Fast way to find the rank of an item in pytorch
I recently read an interesting paper by Gehrmann et al. in which the rank of the predictions of a language model is used as a feature vector to distinguish machine-generated from regular text. In implementing this method in pytorch, I ran into an interesting problem that I solved in a really slow way, and subsequently made faster. This blog post shows you how not to do it, and how you can make it faster.
First, some preliminaries. A language model (LM) is a statistical mechanism that tries to predict a token, usually a word, given some context. As a statistical mechanism, it thus defines a probability distribution over a fixed vocabulary V. The context is usually other tokens from V, and usually consists of the preceding tokens. So, at a given time-step, a LM produces a vector of probabilities over the entire vocabulary. Given the true targets, we can then assess the quality of the LM by, for example, calculating the cross entropy.
But, as said before, instead of calculating the loss, we want to find out the rank of the true word. A naive solution would be to use argsort and where. Given a B * V tensor, and B targets (B is the batch size), this would lead to the following code.
import torch
# Make up some random numbers with batch size 32, |V|, 50K
torch.manual_seed(44)
probas = torch.rand(32, 50000)
probas /= probas.sum(1)[:, None]
targets = torch.randint(0, 50000, (32,))
def argsort_solution(x, targets):
# Argsort by first axis
# Sort by - because we're more interested in larger items.
sort = torch.argsort(-x, 1)
return torch.where(sort == targets[:, None])[1]
testing this with timeit:
%timeit argsort_solution(logits, targets)
117 ms ± 93.2 µs per loop (mean ± std. dev. of 7 runs, 10 loops each)
This takes about 117ms on my macbook. That sounds fine, right? But actually, when implementing this in my LM, this took up a substantial inference time. Think about it: if you want to do anything with these ranks, you need to perform this calculation for each token in your corpus. This means that, for a 1M token corpus, you will spend about 62 minutes on the calculation of the ranks alone.
As it turns out, almost all time is spent in the argsort function. So, in order to make a faster alternative, we should avoid the use of argsort.

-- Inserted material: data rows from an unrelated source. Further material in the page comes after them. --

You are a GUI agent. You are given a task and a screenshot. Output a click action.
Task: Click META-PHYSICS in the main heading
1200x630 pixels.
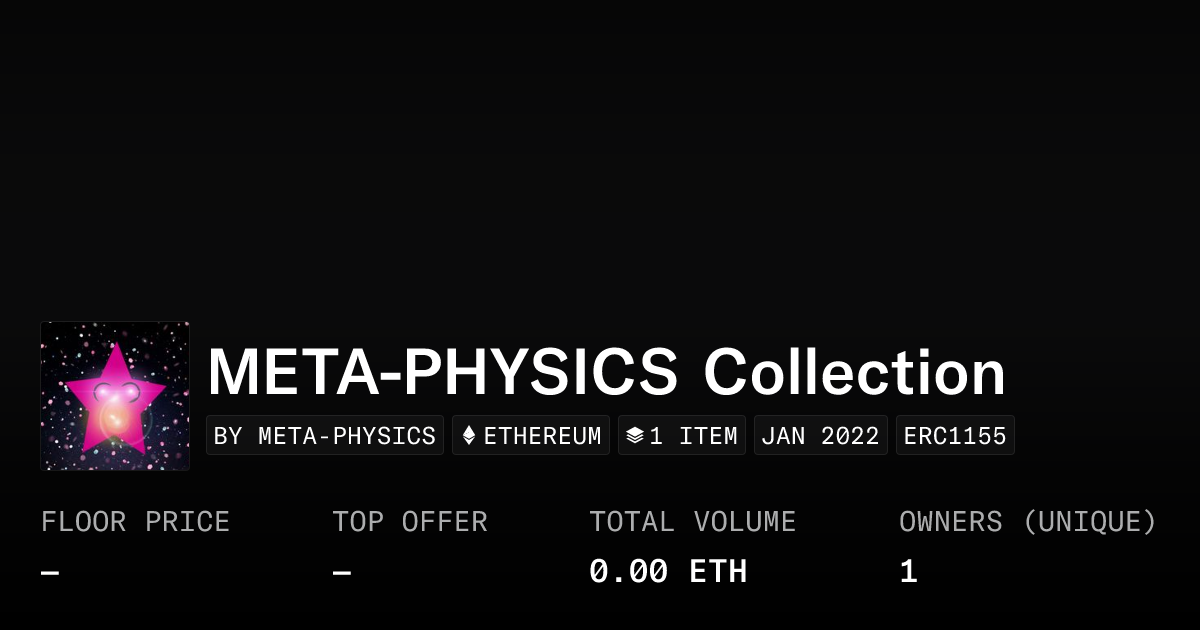click(443, 373)
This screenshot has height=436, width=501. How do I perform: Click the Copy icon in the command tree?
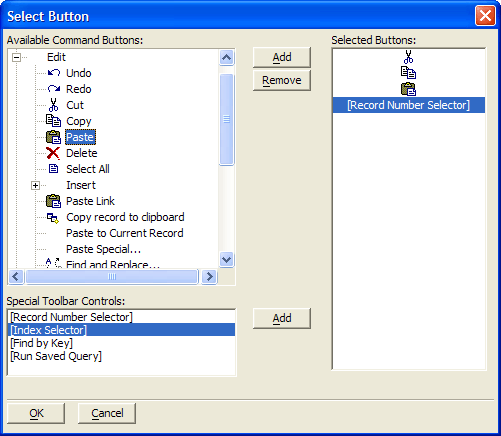point(53,121)
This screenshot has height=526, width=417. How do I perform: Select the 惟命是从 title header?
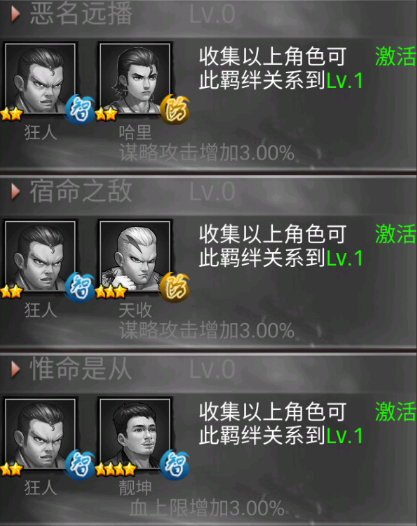pyautogui.click(x=81, y=369)
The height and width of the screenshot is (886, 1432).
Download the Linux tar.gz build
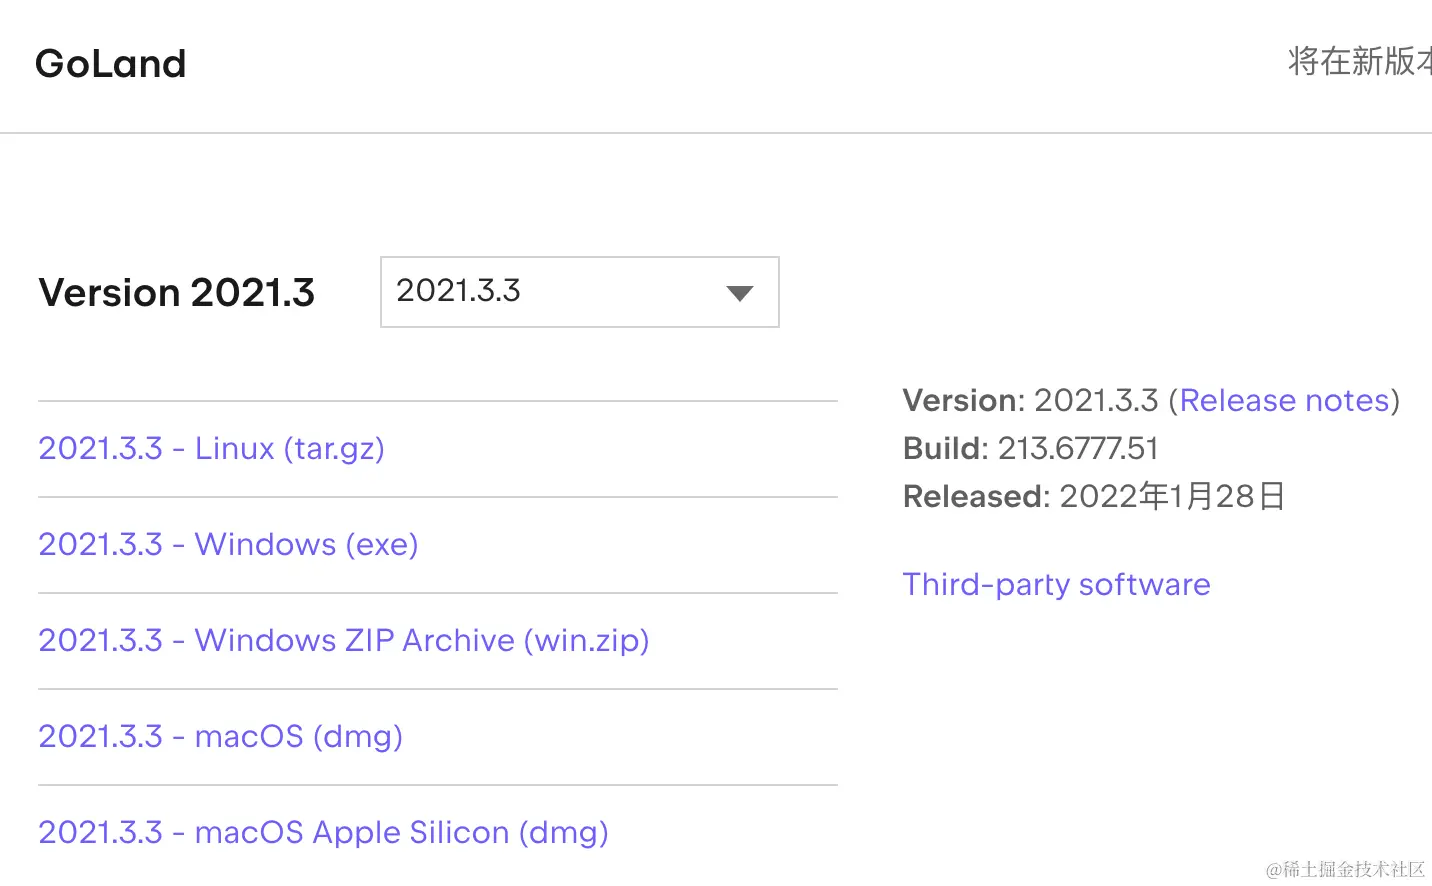point(211,448)
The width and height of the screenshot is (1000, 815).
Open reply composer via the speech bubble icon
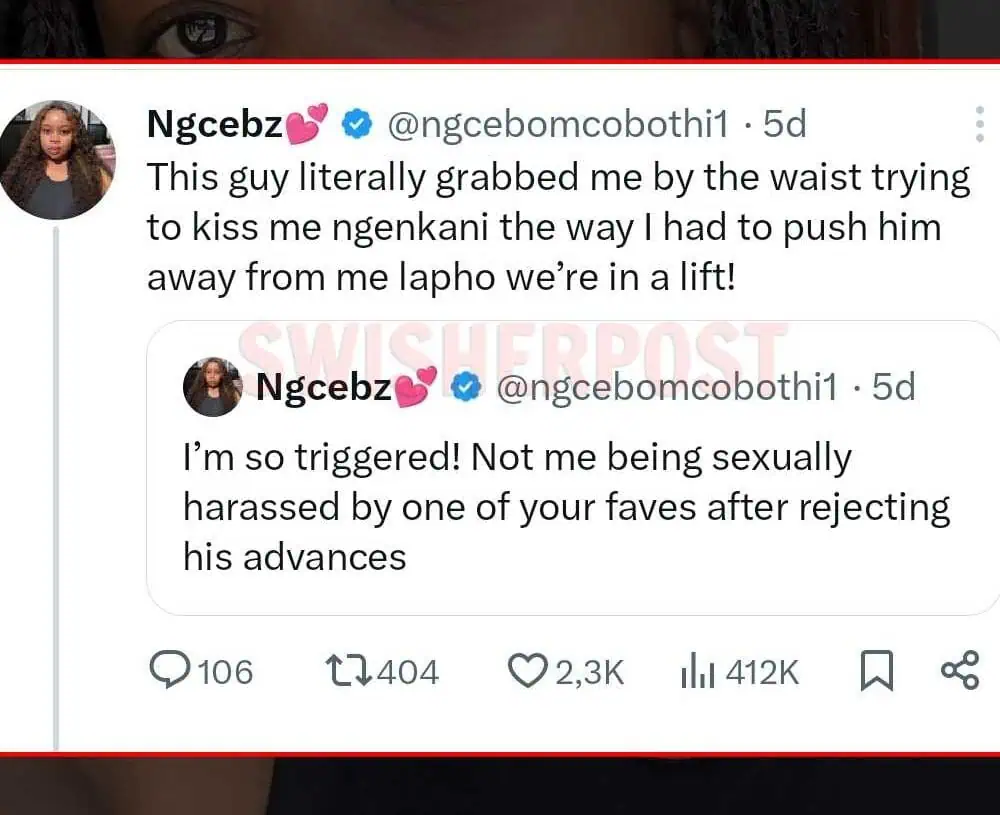point(168,670)
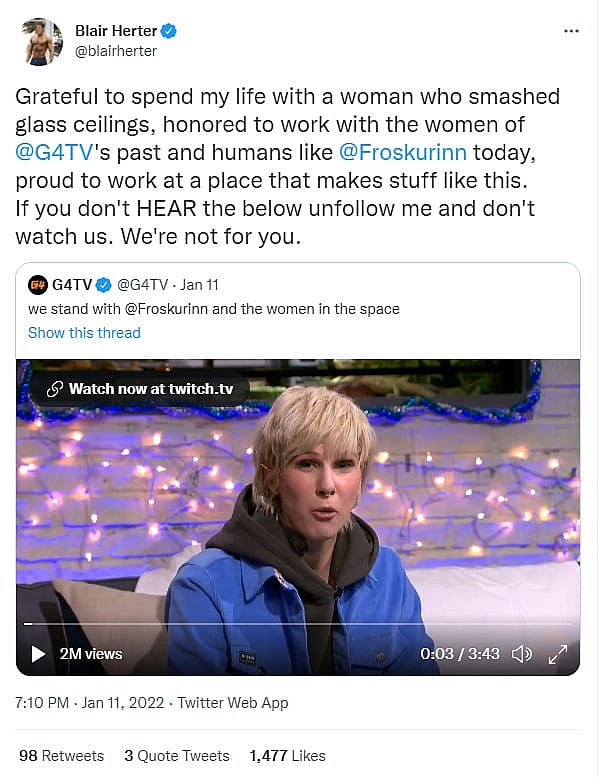Click the link icon in Watch now banner
Image resolution: width=605 pixels, height=777 pixels.
[x=55, y=389]
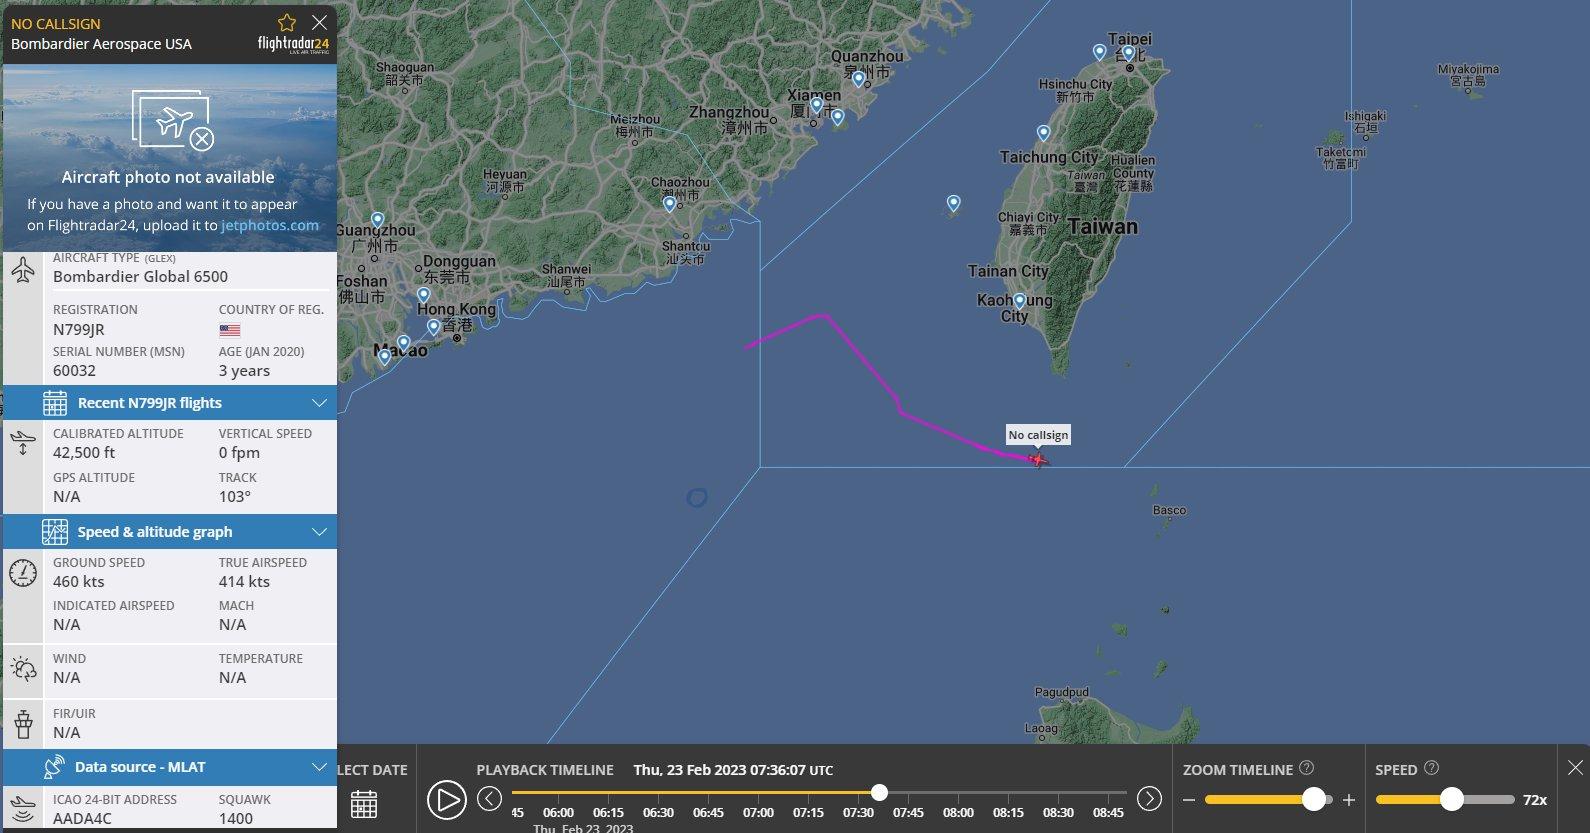Step timeline backward with left arrow

click(489, 798)
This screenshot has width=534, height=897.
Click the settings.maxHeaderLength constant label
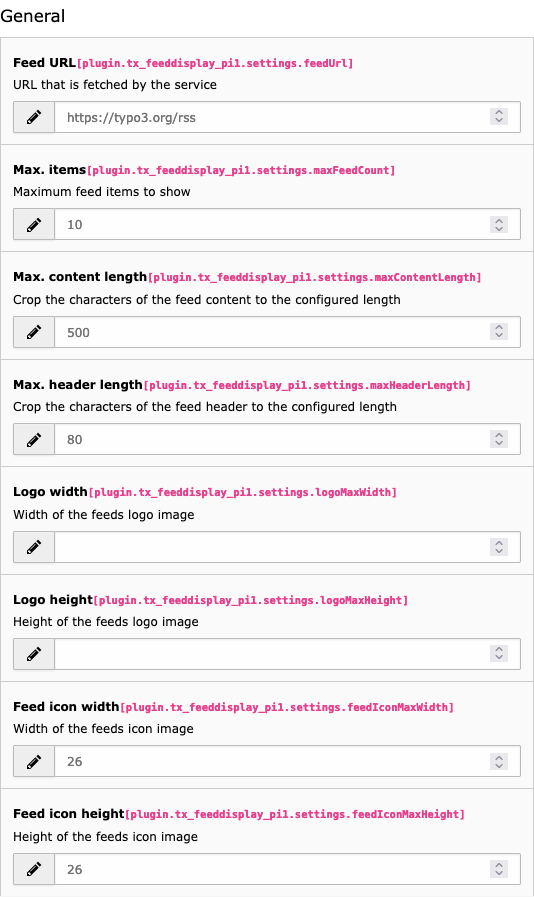click(307, 386)
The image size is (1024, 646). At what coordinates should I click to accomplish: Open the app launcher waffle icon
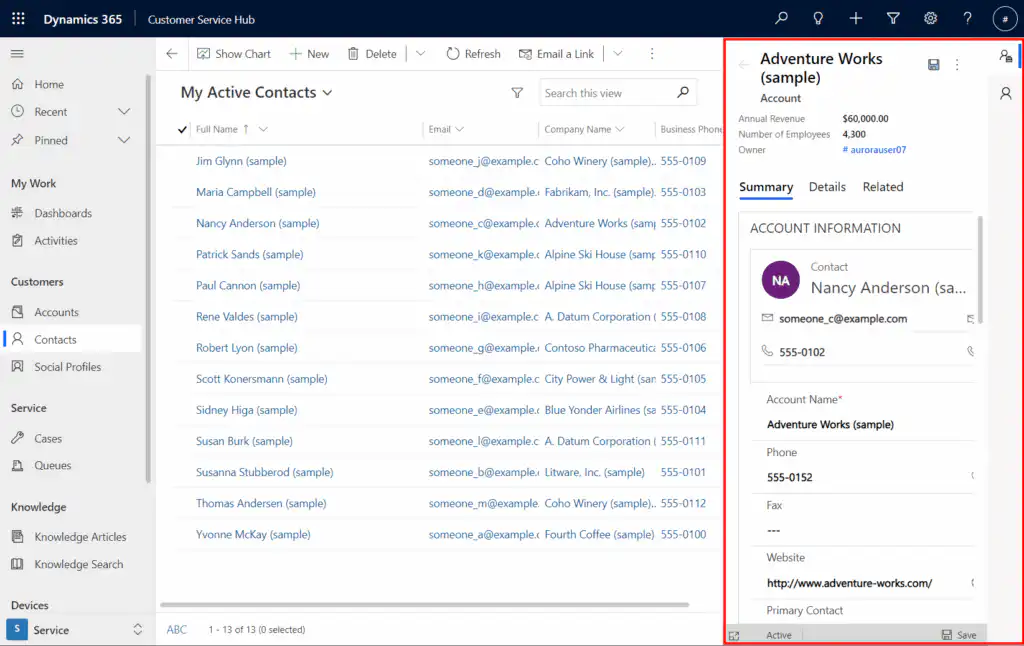pos(18,19)
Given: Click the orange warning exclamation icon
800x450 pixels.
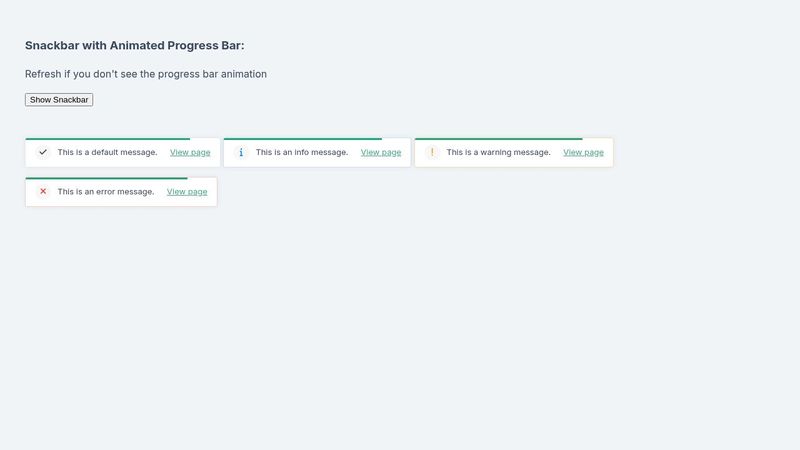Looking at the screenshot, I should click(x=432, y=152).
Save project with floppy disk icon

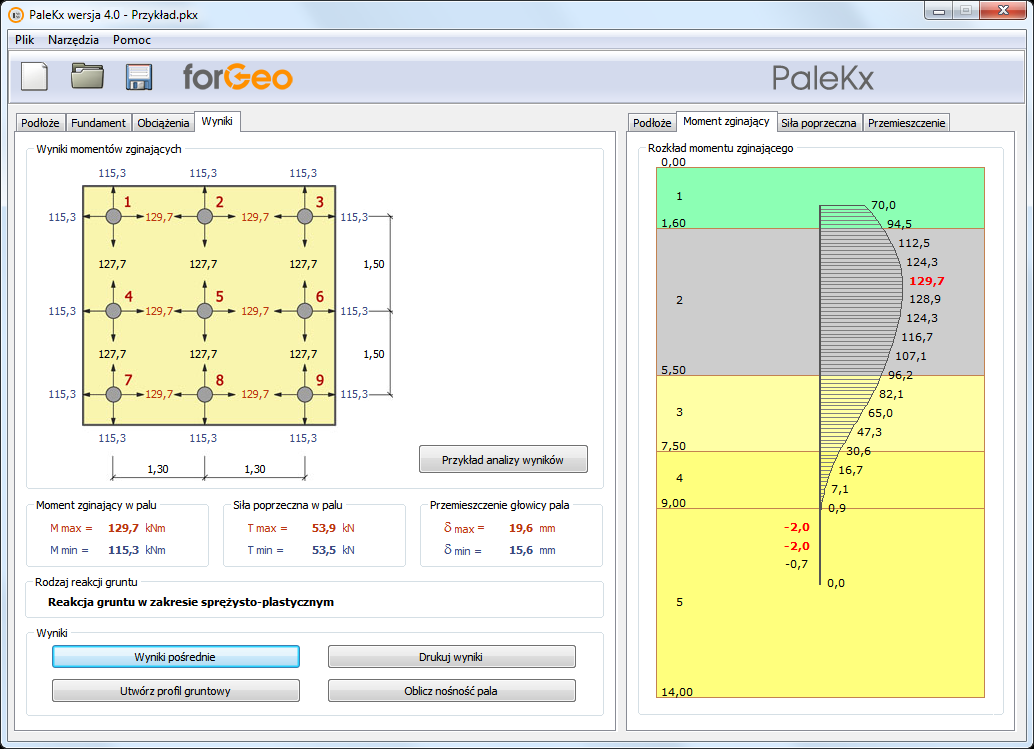coord(138,77)
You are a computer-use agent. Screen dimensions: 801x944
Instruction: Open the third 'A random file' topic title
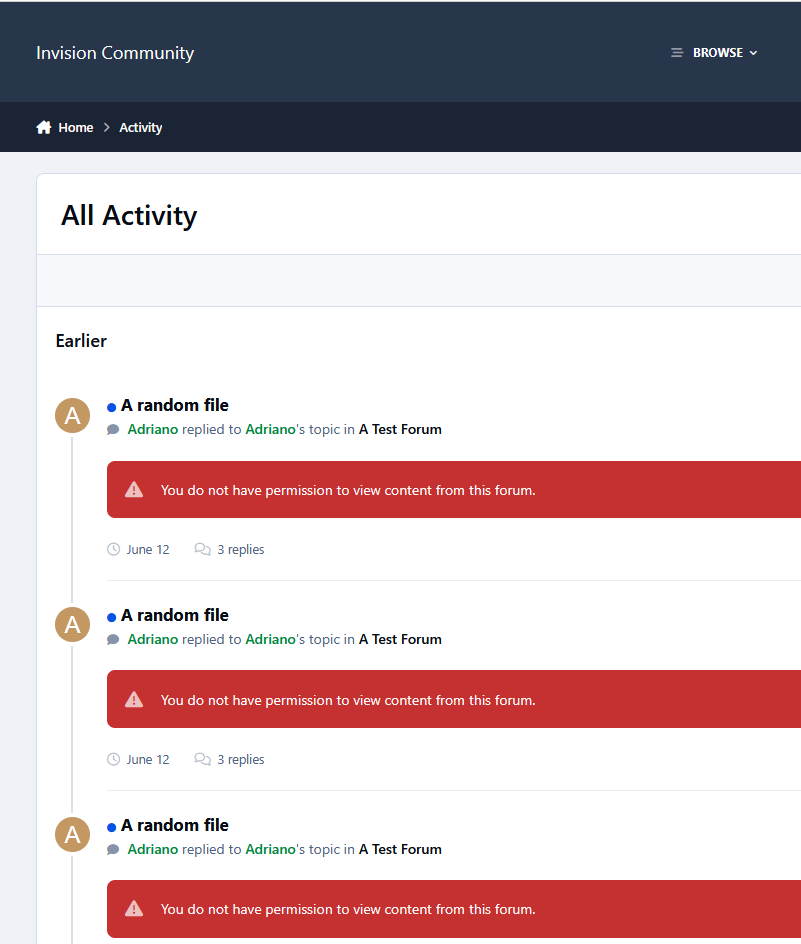(175, 825)

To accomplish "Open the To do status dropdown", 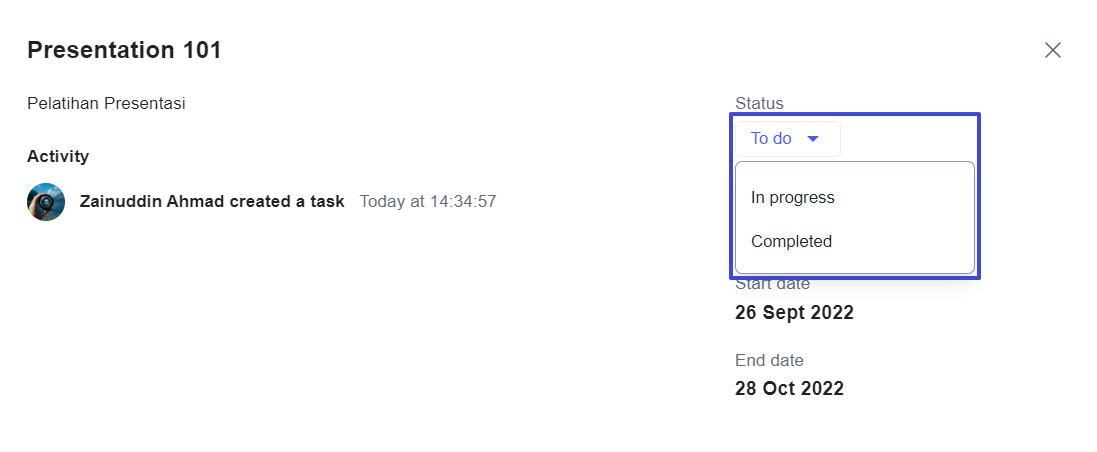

There is a really easy way to solve this. First, assuming that we rank items from large to small, observe that the rank of an item is simply the number of items that are larger than the item we’re interested in. Given that we already know the item we’re interested in, i.e., we know the word the model is trying to predict, retrieving its value is trivial. So, instead of sorting and then finding our item in this list, we can just get the value of the item we’re trying to predict, and count how how many items get a larger value. This is exactly the rank of our predicted item. Implementing this in pytorch is trivial due to broadcast semantics, as shown below.
def get_rank(x, indices):
vals = x[range(len(x)), indices]
return (x > vals[:, None]).long().sum(1)
Short, right? But how much faster is this? As it turns out, it is a whole lot faster:
%timeit get_rank(logits, targets)
3.4 ms ± 84.8 µs per loop (mean ± std. dev. of 7 runs, 100 loops each)
It also gives the same answer as the conventional mechanism:
a = argsort_solution(logits, targets)
b = get_rank(logits, targets)
assert all(a == b)
print(a, b)
I must admit I was surprised when I saw this. Usually, using out of the box tensor functions is the best solution, and more efficient than anything you can come up with yourself. But in this specific case, it was much more efficient.